Wednesday, January 07, 2009

Something old, something new: same thing.

No matter how much it snows, there's always something to eat on the beach. And sometimes, the worse the weather is, the more food is available, as plants and animals are ripped from their hiding places and tossed helter-skelter on the shore.

The crows and seagulls were feasting on Monday.


Emptied clam, dead crab on rockweed.


Leftover from a crow's dinner.


Seagull poop on barnacles. I know; ewww! But I liked the pattern.


Barnacles and snails. These tiny ones are safe from the birds, but I have seen great patches of the larger barnacles broken off to get at the meat.

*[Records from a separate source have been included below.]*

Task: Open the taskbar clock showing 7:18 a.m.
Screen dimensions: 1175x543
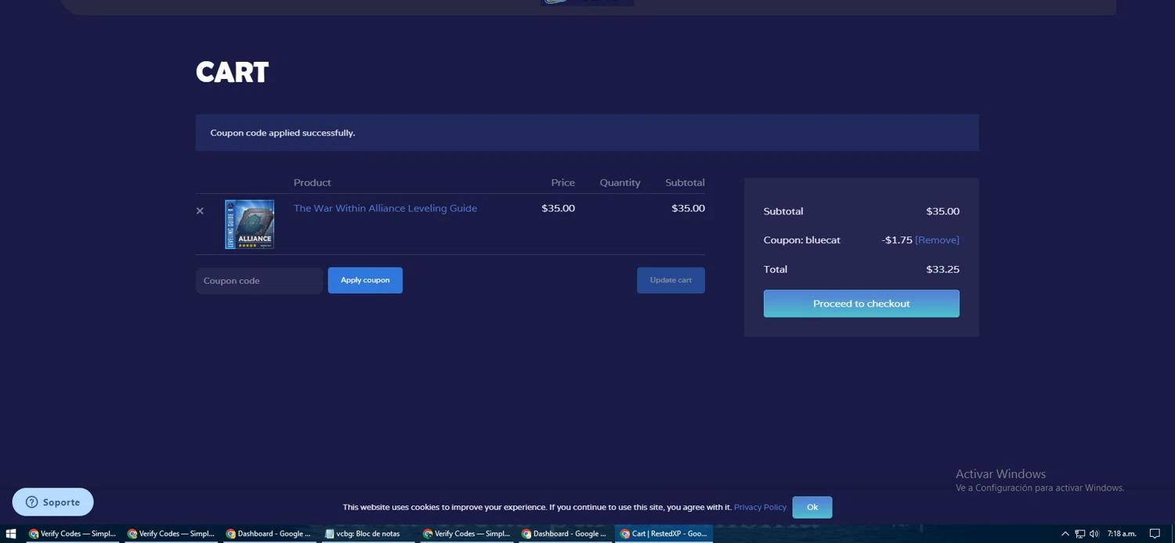Action: tap(1122, 534)
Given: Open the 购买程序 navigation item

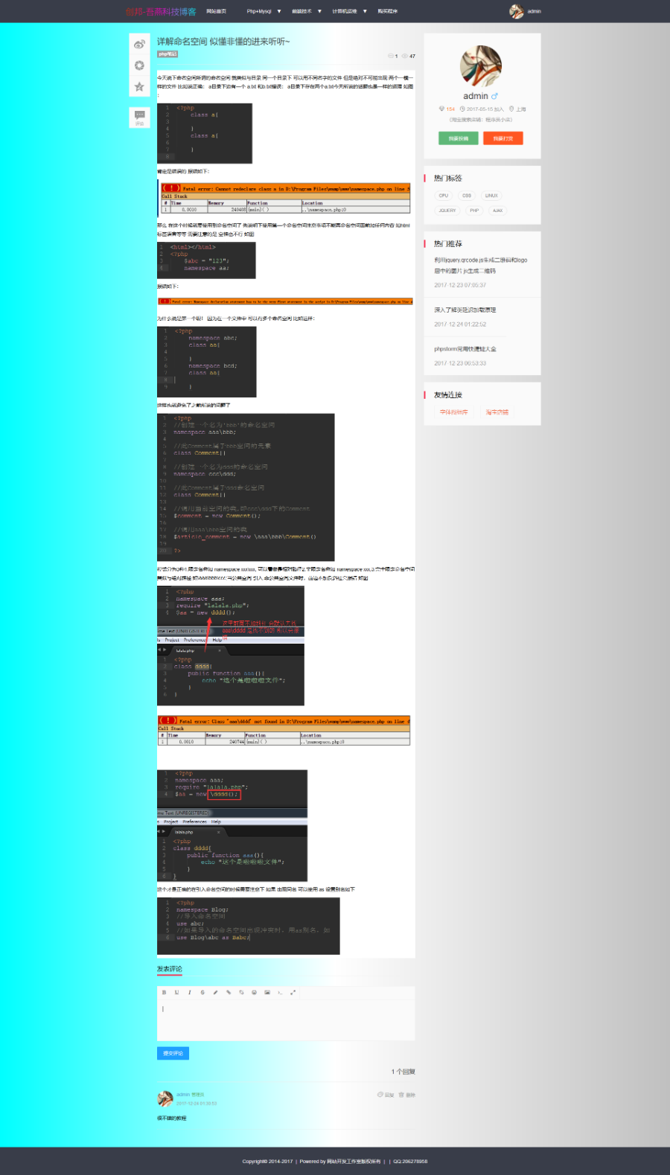Looking at the screenshot, I should pos(388,11).
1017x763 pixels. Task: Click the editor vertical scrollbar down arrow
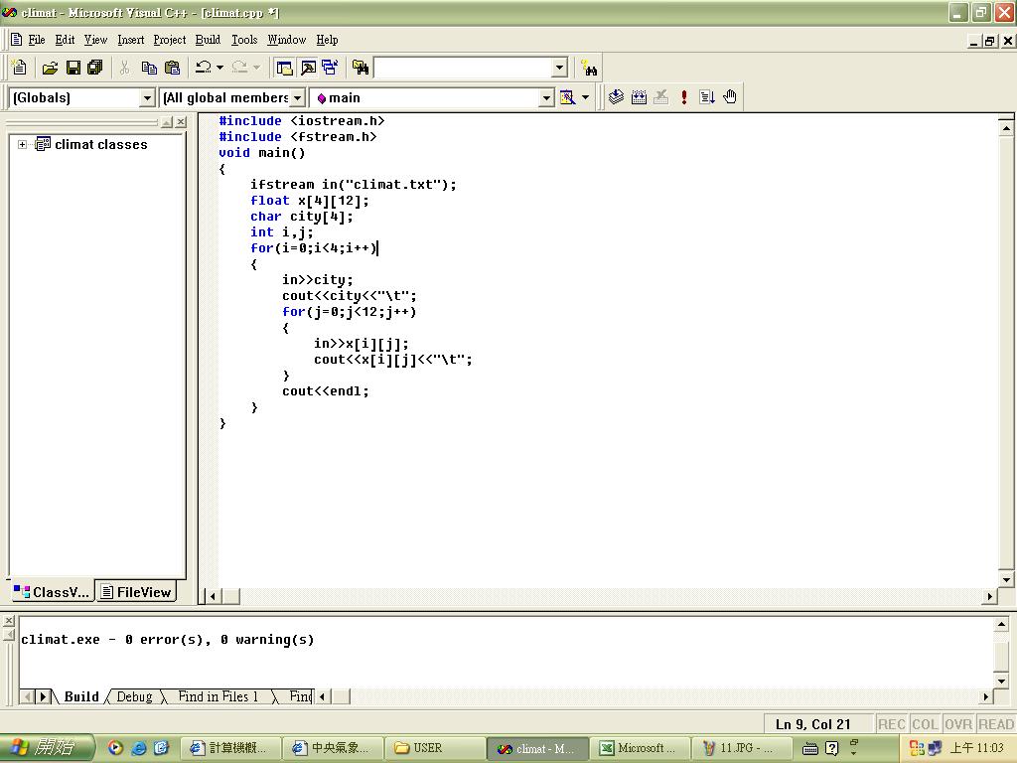[x=1006, y=579]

Snow on salt water is the same as rain. In this climate, it's the way things are. The real disruption to life on the White Rock beach in the winter is due to the shape of the land. From the far side of Kwomais Point to the last houses of White Rock, the shore is lined with high cliffs. Even at the beach area, the buildings facing the pier have their backs jammed into the hill; the streets here go up so steeply that each level of houses looks over the roofs of their neighbours. So as this heavy snowfall thaws (finally!), meltwater rushes down onto the beach and into the salt water in torrents.


One of the drainage outlets. We usually step over this; it's barely a trickle.

The results; uprooted seaweeds and eelgrass:


Small dead animals: The crab above, the starfish I posted yesterday, and this:


Melibe leonina, the hooded nudibranch.

This was a large sea slug, about 5 inches as it lay. We found 3 of them, very dead, barely more than grey blobs on the sand. I have saturated the colours on this photo, to show the network of green tubes in the body. This is the digestive gland of the slug. The tentacles around the lip of the hood turned out to have some colour, too; usually they seem as translucent as the rest of the body. Here's a typical photo.

At water's edge, I noticed these:


Looks like a bit of upholstery piping.

I picked one up.


It was about the thickness of a drinking straw, smooth and flexible, open at both ends. Part of it was full of what looked like sand.

Once I had noticed them, I saw that they were all over. Most were in small pieces, but many were well over 6 inches. Most of them were empty.




I have been on this beach hundreds of times, starting when I was a kid. I have seen piles of these, in smaller pieces, many times. I have never noticed them before; it was only when I knew what I was looking for that I remembered having passed them by. How blind we can be!

But what were they? We looked everywhere; every puddle, every crack in the rocks held at least one. The waves washing in on the shore carried more. But none seemed to have any live animal with them; just the empty tubes.

The seagulls and crows weren't eating them.

They were about the same thickness as the torn-up roots of the eelgrass; I brought one home for comparison.


Eelgrass root.

At home, I emptied them into a bowl and examined the contents. Nothing but sand.

The tubes were paper-thin, white, semi-transparent. They had no segmentation, no markings, no fibers that I could see, even at 40x magnification. When they dried, they felt and looked like thin paper. The dried root stayed brown, was bumpy, stiff and hard.


Dried tubes and eelgrass root.

I've been searching the web and my books, trying to identify them. I think -- I could very likely be wrong -- that they are probably the papery tubes of a Nemertean, a kind of marine worm.

These worms can be very long; one of the common ones around here, Tubulanus polymorphus, the orange ribbon worm, may stretch up to 3 metres. Tubulanus sexlineatus, a brown worm, averages about 20 cm, 8 inches, and may stretch up to 50. They are found from Alaska to California. Kozloff reports them in our area.

T. sexlineatus is a non-segmented worm, up to about 1.5 cm thick, that makes itself a papery tube described as delicate, long, white, transparent, parchment-like (Kozloff), open at both ends. Sounds about right.

Kozloff writes,
"... specimens in captivity soon secrete new tubes around themselves."
So, obviously, they do leave their tubes to forage for food.

It is common, according to Kozloff, around floating docks and pilings. Like the pier at the end of the bay. The other worm, T. polymorphus, hangs out on rocky shores, like the one we were on. I couldn't find anything about tubes associated with it, however.

How these tubes all turned up, in such numbers and such large pieces, on the beach, I don't know. Were the worms killed by the influx of fresh water? Or were the tubes just ripped off their sites, leaving the worms to build new ones? How did the sand get inside?

The worms are the anteaters* of the marine world. They eat other worms, molluscs, small crustaceans, even barnacles**, catching them by everting a long, narrow, sometimes venomous proboscis to capture the prey and drag it back to the mouth. The proboscis could be almost half the length of the body.

*Reading this reminded me of Julie Zickefoose's blog post on anteaters.

** That makes two things that I know of now that prey on barnacles; the birds and the nemertean worms. And I thought they were unbeatable!

*** A good write-up on the creatures to be found on our shores is the Oregon Estuarine Invertebrates (pdf). 224 pages of detailed information.